Triggers as Teachers: Getting Free Instead of High
In Ram Dass' teachings, he shares a pivotal moment in his spiritual journey when he realized he wanted to be free more than he wanted to get high. It's a common experience among us all on the spiritual path - we enjoy a moment or period of bliss, joy, or love - getting "high" - which is then followed by an inevitable low. We begin using our methods as a way to stay high and push away the lows. This creates a kind of yo-yo effect on our lives. Once we really understand that, we begin to shift toward wanting to be free instead of high.
Freedom does not mean feeling good, grounded, and calm all the time. Freedom is engaging with the everyday aspects of life, good, bad, pleasurable, painful, fascinating, boring... with equanimity. Instead of trying to escape reality, we use the circumstances of our lives as a path to growth and learning. We stop avoiding or pushing away any part of the human experience, including sadness, anger, or fear. Instead, we use it to help us learn more about ourselves and our attachments to how we think things ought to be.
This includes cultivating the capacity to turn toward suffering - both our own and that of others - and act with compassion. Compassion implies action - a response to suffering as an attempt to alleviate it in whatever way we can. As we continue on our spiritual path in this way, we eventually realize that service is the highest high we could ever achieve. We learn to thank whoever and whatever triggers us, because they are helping us notice our shadows - our secret stash of ego attachment - that we still need to work on.
There's no "there" there - the recursiveness of life
Going hand-in-hand with this perspective of triggers as teachers is the realization that there is no finish line. We cannot "kill" our ego - it comes with the body, and it serves an important function! It is the vehicle for our work in this lifetime - our unique personality, perspective, gifts, and talents that we share with the world.
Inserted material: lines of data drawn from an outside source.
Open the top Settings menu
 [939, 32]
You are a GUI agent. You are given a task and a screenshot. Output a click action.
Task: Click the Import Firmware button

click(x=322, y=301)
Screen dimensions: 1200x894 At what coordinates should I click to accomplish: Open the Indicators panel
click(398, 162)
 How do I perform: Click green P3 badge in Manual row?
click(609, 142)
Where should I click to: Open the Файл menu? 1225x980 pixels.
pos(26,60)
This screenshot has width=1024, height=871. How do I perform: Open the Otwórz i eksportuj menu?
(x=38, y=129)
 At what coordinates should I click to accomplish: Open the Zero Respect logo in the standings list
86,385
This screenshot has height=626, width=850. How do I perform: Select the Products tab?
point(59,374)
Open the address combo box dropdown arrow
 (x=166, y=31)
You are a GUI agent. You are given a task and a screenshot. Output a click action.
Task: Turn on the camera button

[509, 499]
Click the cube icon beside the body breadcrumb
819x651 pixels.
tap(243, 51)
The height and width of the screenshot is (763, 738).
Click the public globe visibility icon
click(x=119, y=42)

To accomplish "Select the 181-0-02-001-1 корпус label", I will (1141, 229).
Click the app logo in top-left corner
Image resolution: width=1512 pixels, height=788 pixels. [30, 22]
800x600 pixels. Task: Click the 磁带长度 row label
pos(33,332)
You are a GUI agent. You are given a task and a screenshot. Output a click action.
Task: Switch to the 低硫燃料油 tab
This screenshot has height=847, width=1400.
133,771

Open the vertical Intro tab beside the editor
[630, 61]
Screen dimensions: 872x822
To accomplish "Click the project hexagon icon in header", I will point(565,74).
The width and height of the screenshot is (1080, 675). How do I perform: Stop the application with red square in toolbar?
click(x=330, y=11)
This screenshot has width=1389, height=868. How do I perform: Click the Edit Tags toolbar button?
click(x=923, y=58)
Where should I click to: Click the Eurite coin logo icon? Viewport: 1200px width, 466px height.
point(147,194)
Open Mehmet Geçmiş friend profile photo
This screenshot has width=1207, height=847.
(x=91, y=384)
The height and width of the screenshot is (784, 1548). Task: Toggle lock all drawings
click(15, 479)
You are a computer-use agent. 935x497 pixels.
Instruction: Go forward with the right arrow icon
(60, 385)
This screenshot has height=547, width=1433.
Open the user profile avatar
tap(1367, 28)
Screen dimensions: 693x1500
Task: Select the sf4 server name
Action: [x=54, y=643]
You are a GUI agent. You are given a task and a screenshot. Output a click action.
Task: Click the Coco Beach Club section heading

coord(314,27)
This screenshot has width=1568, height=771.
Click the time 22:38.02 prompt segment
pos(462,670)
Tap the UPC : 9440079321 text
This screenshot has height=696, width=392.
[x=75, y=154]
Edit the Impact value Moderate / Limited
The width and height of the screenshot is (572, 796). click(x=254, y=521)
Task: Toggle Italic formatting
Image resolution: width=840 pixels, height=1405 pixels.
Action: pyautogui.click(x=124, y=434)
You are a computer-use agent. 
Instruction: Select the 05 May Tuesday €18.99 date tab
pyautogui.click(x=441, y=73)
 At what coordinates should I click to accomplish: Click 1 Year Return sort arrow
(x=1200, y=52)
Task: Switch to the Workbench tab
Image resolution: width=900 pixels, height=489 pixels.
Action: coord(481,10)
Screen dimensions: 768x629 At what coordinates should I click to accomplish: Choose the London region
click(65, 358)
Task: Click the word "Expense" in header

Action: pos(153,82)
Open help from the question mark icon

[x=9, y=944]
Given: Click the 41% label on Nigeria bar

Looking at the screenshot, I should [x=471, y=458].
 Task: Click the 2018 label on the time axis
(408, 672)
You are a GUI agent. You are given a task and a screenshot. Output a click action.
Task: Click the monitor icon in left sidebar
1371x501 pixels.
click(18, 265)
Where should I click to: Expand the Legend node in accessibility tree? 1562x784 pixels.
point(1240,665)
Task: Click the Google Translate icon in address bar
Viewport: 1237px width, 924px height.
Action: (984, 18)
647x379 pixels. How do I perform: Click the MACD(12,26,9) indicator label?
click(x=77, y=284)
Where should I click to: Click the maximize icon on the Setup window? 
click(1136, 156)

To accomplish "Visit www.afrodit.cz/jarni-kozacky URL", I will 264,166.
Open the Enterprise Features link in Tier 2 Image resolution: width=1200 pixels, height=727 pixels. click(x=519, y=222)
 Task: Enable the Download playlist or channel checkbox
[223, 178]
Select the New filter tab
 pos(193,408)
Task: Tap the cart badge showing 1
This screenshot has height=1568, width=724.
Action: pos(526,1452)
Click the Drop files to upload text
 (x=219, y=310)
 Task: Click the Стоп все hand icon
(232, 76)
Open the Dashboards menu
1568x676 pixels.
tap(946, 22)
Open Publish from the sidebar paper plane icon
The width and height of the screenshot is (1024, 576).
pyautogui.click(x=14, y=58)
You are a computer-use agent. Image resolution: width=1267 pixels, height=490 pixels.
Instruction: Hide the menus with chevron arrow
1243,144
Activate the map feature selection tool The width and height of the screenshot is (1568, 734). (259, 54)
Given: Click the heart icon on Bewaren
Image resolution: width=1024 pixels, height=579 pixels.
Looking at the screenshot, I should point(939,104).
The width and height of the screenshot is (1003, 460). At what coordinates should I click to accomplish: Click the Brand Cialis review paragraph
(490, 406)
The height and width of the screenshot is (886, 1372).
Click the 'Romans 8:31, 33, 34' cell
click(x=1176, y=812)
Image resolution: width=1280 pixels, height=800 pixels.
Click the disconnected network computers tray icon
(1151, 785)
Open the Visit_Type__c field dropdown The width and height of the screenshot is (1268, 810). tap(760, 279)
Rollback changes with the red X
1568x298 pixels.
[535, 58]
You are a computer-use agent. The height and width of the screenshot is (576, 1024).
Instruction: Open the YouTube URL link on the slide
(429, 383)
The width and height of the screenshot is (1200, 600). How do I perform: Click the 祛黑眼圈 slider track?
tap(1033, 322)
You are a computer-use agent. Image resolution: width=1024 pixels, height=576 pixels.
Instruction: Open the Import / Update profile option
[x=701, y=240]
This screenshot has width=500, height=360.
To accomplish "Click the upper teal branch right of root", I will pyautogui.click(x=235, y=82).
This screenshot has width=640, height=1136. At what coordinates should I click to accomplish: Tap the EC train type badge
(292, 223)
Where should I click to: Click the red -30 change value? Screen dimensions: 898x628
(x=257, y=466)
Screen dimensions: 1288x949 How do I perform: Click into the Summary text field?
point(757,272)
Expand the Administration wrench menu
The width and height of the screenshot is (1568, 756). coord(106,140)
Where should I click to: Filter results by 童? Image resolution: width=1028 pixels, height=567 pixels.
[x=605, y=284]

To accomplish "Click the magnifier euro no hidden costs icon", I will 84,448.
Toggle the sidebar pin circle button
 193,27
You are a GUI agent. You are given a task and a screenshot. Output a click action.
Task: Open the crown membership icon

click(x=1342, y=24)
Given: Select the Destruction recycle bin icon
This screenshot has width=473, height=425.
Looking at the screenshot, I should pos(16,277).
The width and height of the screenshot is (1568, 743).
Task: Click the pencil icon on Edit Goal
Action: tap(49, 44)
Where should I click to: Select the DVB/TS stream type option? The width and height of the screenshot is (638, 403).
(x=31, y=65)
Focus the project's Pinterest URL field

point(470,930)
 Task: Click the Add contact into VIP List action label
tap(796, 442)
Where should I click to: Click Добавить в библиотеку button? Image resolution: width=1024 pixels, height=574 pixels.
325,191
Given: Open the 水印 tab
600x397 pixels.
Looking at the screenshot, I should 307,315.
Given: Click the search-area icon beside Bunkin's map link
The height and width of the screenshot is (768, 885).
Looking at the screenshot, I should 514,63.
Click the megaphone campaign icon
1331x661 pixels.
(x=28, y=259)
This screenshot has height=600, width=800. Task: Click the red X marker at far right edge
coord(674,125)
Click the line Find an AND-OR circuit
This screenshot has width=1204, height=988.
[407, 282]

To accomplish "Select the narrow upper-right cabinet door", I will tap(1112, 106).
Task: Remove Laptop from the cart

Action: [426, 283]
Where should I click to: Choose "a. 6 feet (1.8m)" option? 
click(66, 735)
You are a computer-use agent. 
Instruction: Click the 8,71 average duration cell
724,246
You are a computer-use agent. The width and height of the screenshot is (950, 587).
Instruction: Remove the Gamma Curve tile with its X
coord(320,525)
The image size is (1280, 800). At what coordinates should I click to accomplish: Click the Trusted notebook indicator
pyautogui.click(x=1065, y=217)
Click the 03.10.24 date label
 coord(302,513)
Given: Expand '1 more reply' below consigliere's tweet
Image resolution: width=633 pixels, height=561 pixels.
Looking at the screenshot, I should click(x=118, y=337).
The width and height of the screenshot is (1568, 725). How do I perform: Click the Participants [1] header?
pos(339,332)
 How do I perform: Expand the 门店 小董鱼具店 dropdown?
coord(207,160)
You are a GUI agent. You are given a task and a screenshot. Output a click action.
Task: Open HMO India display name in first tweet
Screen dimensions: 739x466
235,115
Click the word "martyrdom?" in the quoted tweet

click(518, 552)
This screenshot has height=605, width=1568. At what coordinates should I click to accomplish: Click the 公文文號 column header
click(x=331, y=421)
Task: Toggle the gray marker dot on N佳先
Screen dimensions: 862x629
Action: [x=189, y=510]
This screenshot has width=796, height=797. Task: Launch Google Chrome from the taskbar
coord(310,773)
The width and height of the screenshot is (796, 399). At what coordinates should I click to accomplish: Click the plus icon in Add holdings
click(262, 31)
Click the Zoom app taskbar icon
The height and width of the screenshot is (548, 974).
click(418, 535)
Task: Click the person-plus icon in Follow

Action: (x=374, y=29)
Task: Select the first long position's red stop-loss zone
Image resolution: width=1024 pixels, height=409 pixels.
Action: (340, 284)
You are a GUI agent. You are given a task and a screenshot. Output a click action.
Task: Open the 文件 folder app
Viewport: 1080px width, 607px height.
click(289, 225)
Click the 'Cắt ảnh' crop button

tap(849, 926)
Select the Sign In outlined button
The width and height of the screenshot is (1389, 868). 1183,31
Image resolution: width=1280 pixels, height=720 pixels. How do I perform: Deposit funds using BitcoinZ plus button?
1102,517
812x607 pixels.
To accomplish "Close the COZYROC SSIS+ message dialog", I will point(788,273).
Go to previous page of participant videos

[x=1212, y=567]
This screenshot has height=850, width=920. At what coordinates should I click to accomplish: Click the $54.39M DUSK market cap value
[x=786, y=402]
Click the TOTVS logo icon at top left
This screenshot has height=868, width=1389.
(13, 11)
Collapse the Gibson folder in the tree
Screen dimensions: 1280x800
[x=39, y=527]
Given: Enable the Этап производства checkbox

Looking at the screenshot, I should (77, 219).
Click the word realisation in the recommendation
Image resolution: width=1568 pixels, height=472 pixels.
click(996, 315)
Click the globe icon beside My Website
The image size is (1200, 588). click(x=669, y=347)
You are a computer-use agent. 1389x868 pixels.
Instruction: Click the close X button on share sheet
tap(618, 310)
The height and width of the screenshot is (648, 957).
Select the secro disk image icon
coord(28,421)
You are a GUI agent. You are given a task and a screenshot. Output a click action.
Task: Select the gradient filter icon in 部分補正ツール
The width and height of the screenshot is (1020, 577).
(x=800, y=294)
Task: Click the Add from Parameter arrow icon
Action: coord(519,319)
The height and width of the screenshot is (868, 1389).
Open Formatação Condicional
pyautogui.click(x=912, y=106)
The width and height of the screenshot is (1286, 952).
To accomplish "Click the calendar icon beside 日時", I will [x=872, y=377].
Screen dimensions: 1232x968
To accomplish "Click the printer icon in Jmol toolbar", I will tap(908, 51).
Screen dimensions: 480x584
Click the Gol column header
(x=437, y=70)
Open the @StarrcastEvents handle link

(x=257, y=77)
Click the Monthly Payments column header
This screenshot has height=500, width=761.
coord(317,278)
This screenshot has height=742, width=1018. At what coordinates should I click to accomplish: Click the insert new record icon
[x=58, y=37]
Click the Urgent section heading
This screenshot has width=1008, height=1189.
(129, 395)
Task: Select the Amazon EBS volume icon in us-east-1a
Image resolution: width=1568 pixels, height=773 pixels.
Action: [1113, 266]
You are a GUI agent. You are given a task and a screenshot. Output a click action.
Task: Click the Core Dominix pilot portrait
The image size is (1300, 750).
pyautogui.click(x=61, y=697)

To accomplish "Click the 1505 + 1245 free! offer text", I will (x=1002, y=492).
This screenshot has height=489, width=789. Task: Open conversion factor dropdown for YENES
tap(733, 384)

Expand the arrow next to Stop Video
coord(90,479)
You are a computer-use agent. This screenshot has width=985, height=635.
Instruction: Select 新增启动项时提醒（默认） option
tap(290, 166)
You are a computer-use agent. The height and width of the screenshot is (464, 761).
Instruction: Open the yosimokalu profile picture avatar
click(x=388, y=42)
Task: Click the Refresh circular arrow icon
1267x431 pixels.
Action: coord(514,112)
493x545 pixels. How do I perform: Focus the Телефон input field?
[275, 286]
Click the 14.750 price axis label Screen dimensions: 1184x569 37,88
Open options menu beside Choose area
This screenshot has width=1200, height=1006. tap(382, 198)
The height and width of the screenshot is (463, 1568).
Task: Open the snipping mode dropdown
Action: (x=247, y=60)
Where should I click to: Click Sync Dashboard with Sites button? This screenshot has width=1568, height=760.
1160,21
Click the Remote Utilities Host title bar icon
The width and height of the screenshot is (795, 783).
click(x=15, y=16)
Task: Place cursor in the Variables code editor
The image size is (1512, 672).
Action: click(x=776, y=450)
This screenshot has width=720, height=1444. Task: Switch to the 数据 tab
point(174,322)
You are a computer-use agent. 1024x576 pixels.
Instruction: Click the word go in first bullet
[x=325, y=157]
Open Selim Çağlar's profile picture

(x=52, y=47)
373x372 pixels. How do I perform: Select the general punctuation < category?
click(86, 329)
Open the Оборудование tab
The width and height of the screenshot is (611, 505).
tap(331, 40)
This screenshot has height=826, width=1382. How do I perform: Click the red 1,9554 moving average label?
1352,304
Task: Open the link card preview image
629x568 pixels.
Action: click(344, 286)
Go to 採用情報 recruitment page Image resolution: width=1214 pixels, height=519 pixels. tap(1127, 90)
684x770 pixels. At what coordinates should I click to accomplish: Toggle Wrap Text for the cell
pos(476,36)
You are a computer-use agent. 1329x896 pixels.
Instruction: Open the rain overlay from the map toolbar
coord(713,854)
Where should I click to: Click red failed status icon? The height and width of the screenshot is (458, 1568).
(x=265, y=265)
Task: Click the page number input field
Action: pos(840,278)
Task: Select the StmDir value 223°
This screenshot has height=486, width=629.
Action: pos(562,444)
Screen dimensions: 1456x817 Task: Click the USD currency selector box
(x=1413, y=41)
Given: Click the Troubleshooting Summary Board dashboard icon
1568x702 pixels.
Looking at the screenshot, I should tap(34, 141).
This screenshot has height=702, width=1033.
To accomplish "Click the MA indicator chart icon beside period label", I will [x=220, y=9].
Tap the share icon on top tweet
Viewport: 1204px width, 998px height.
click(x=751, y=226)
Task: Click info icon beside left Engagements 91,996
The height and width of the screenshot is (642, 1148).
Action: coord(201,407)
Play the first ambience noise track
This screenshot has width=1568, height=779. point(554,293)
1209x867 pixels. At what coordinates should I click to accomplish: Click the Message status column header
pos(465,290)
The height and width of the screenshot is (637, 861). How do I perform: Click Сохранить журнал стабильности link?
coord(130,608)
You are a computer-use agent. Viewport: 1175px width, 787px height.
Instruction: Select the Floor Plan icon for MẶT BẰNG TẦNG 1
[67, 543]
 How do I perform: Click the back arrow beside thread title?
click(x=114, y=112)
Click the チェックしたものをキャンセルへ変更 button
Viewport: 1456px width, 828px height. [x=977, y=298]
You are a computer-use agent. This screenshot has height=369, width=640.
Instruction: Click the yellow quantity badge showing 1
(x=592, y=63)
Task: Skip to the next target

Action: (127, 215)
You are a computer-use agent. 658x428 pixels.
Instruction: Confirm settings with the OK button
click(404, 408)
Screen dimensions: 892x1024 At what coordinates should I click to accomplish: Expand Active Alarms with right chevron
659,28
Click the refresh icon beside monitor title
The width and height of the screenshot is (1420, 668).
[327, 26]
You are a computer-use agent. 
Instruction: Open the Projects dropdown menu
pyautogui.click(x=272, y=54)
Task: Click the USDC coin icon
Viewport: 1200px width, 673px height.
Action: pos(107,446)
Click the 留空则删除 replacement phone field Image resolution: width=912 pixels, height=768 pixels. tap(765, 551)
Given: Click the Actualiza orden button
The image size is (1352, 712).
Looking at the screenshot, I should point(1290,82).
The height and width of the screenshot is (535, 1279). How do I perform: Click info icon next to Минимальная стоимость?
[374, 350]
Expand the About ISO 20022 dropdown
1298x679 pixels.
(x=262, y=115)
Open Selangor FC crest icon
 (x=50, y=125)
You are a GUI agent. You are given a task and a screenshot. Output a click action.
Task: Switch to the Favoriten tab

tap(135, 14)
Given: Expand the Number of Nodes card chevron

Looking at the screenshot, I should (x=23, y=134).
What a relief it becomes to let go of the expectation of completion or finality. We are such a multi-faceted, multi-dimensional being... There is always more! So, there's no need to become angry or frustrated when something we thought we had healed or were "done" with comes back around. We are simply refining our understanding.
There's a helpful visualization for this process that I’ve heard both from my teachers, Behnje and Rick, as well as Ram Dass: polishing the mirror of the heart. Through this perspective, our hearts are mirrors that are dirtied by what's called "dross" - rubbish, scum, or impurities of ego, attachment, fear, etc. The dross prevents us from shining the authentic light of our True Self into the world as much as it prevents us from seeing that True Self reflected back to us from within the "other".
Our practices and methods for burning away ego-driven illusion, "us" vs "them", hidden issues and tendencies (shadow), and emotional baggage help to remove the dross and polish the mirror of the heart. This inner refinement helps us learn how to use the ego in service to the world around us. We occupy many different levels of consciousness simultaneously. The practice is to yoke them together - to integrate them into union.
We are both separate beings with unique experiences and perspectives and All One - an interdependent, interconnected being. And we will continue playing that edge of both/and until that harmony of begin becomes our home base.